The limited memory of the Sun-3/50 workstation on which our system was originally developed eliminated the possibility of reading data on all proteins into the Prolog system. Accordingly, a simple solution was adopted whereby each protein is loaded in turn for analysis. In order to economise on disk space, the secondary structure definitions for each protein are not pre-calculated, but performed `on the fly' as the query is executed. The scan_with/2 facts, and get_protein/2 rules manage this operation. For example:
scan_with(helix,ScanList), Plist = [1fb4,1sgt,4fxn],member(PID,Plist), get_protein(PID,ScanList), list of goals using helix definitions go here, fail.

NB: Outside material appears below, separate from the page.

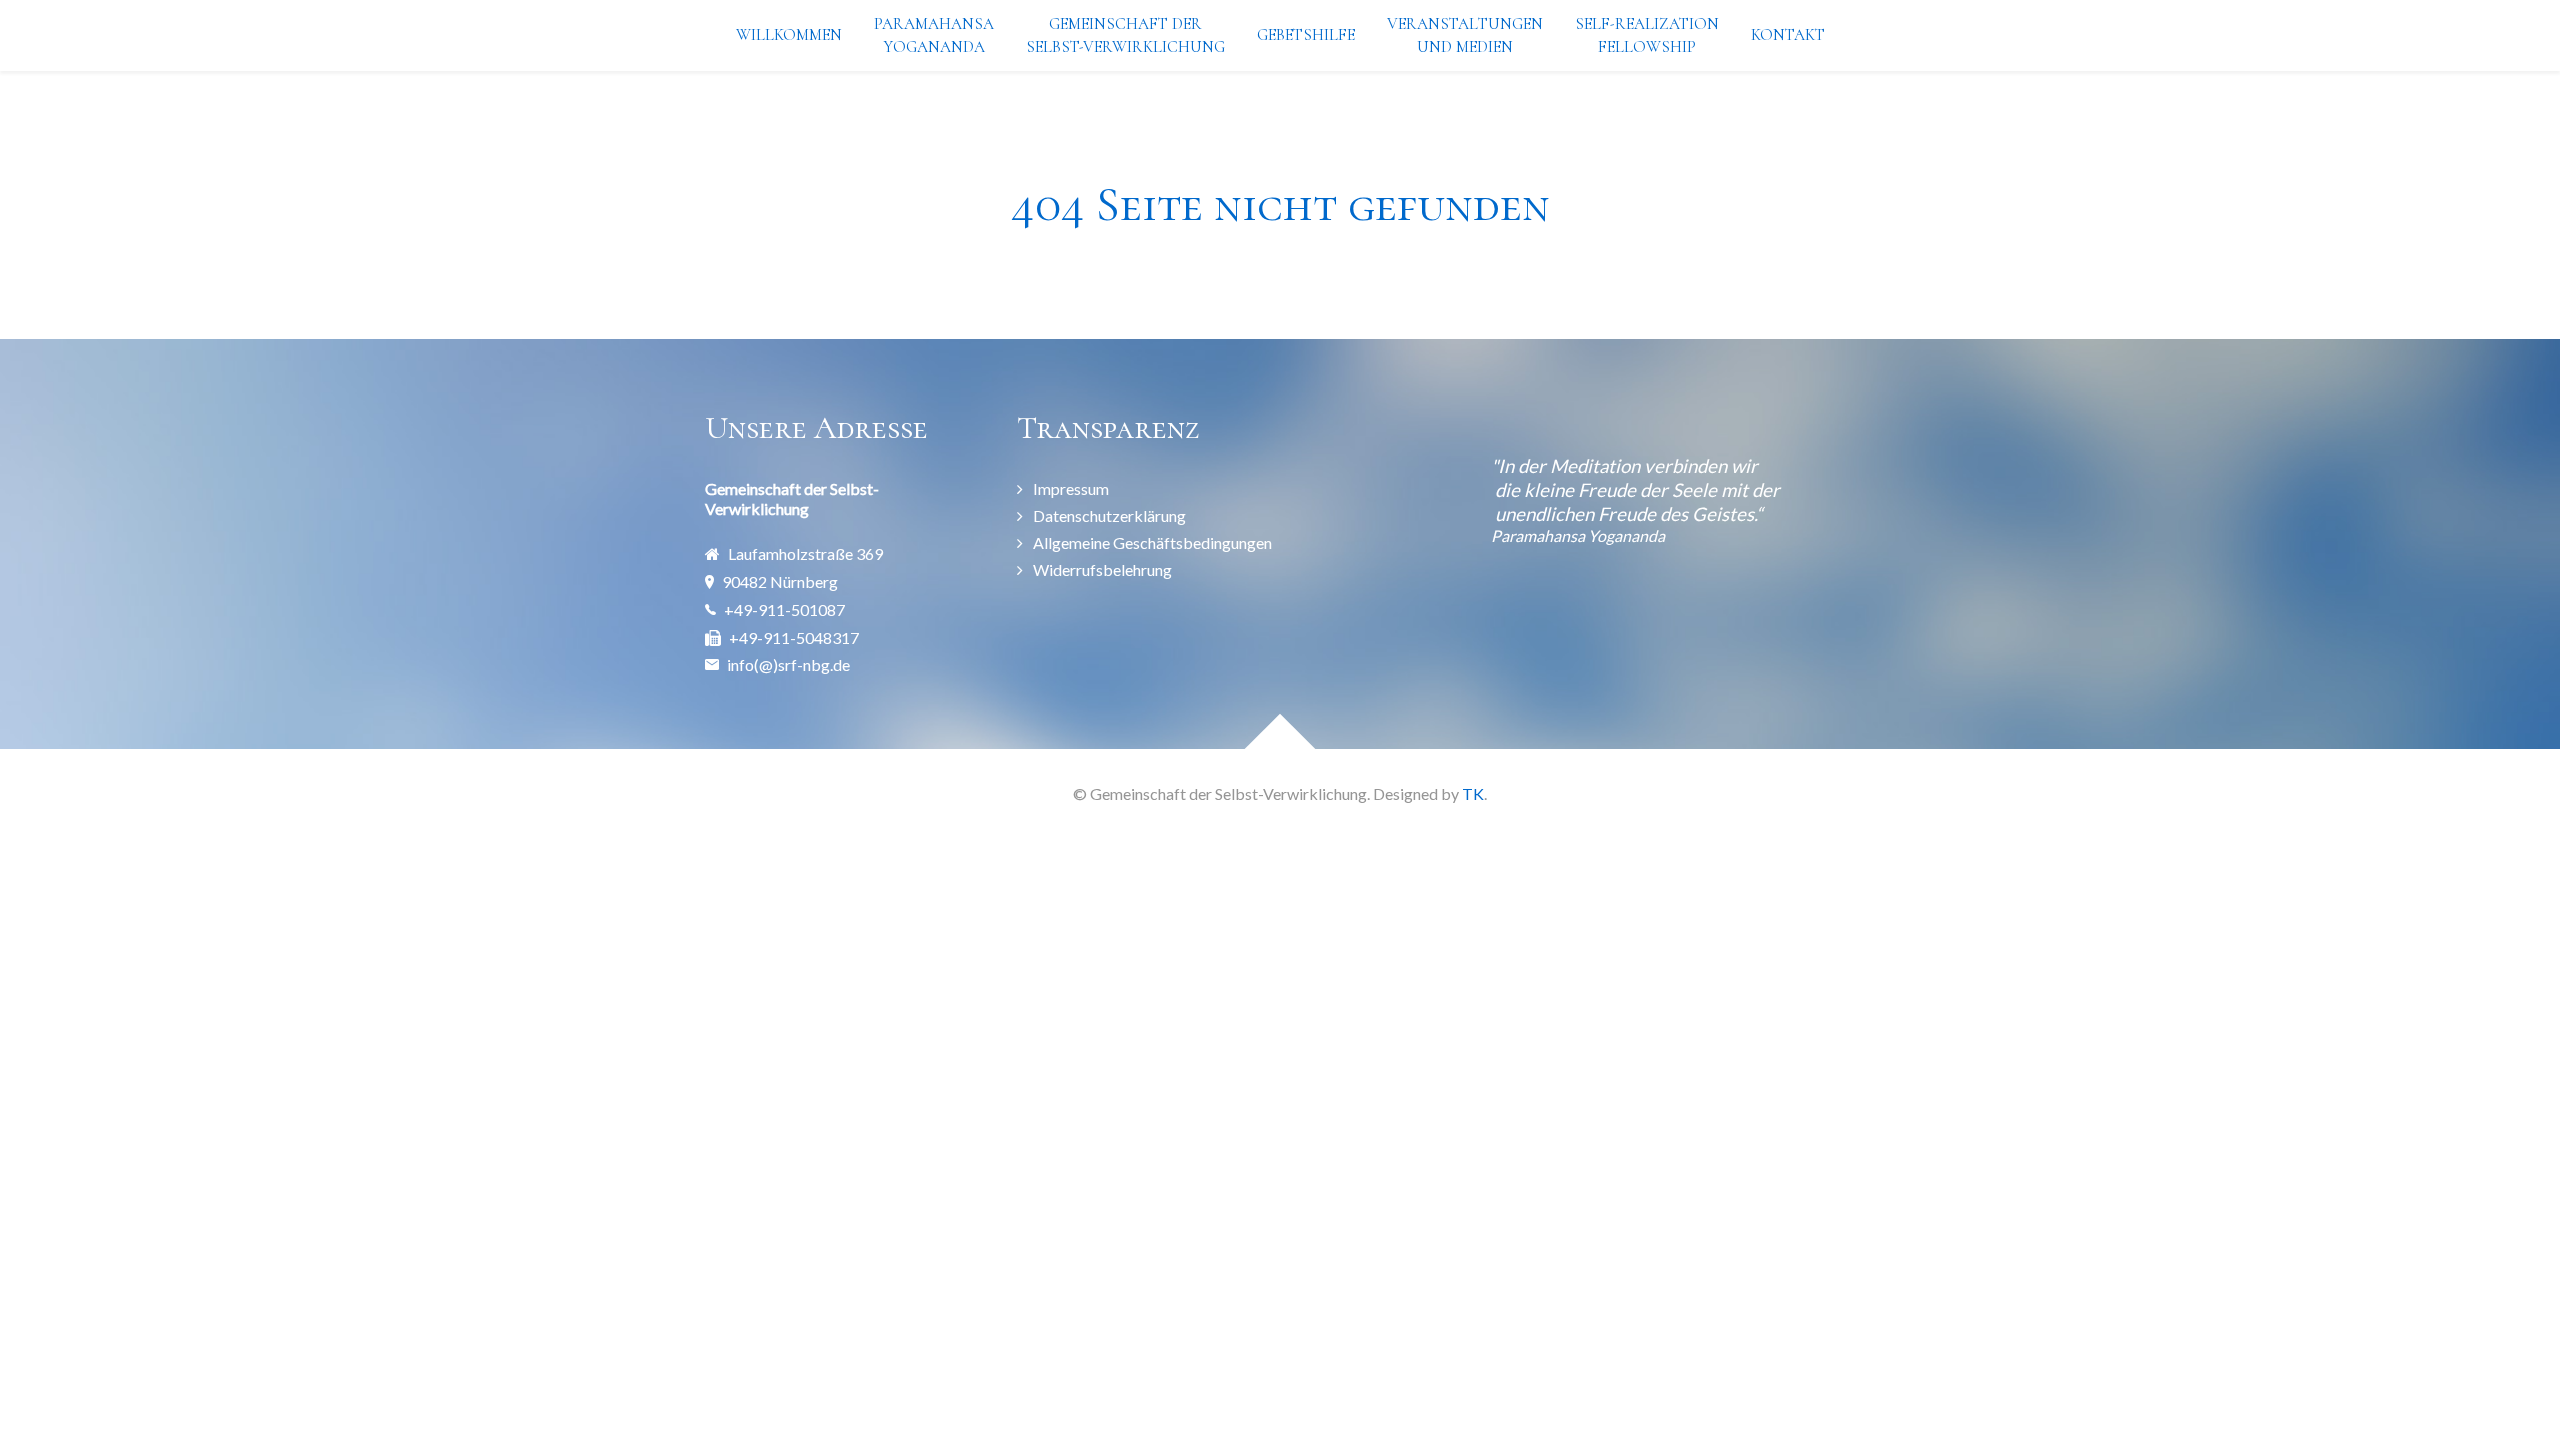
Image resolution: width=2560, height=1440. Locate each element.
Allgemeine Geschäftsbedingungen (1152, 542)
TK (1473, 793)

The scan_with fact returns a list of procedures that are to be executed by the get_protein procedure. In this example, the ScanList returned would take the value of [kturn, minimal_helix, helix_start, helix_end,helix], specifying the rules for structural units that are to be used. Plist is simply a list of the identifiers for the proteins that are to be analysed. The member/2 rule returns successive members of the Plist on backtracking, and thus feeds each value of PID in turn to the get_protein/2 procedure.
A call to get_protein first loads the ks clauses for the specified protein, then loads the general rules for helix definition (kturn, minimal_helix, etc...). All solutions to these general rules are then found for the protein and the specific structural facts asserted into the Prolog database. Having loaded all specific facts for the protein, the particular goals that require the secondary structure definitions are executed.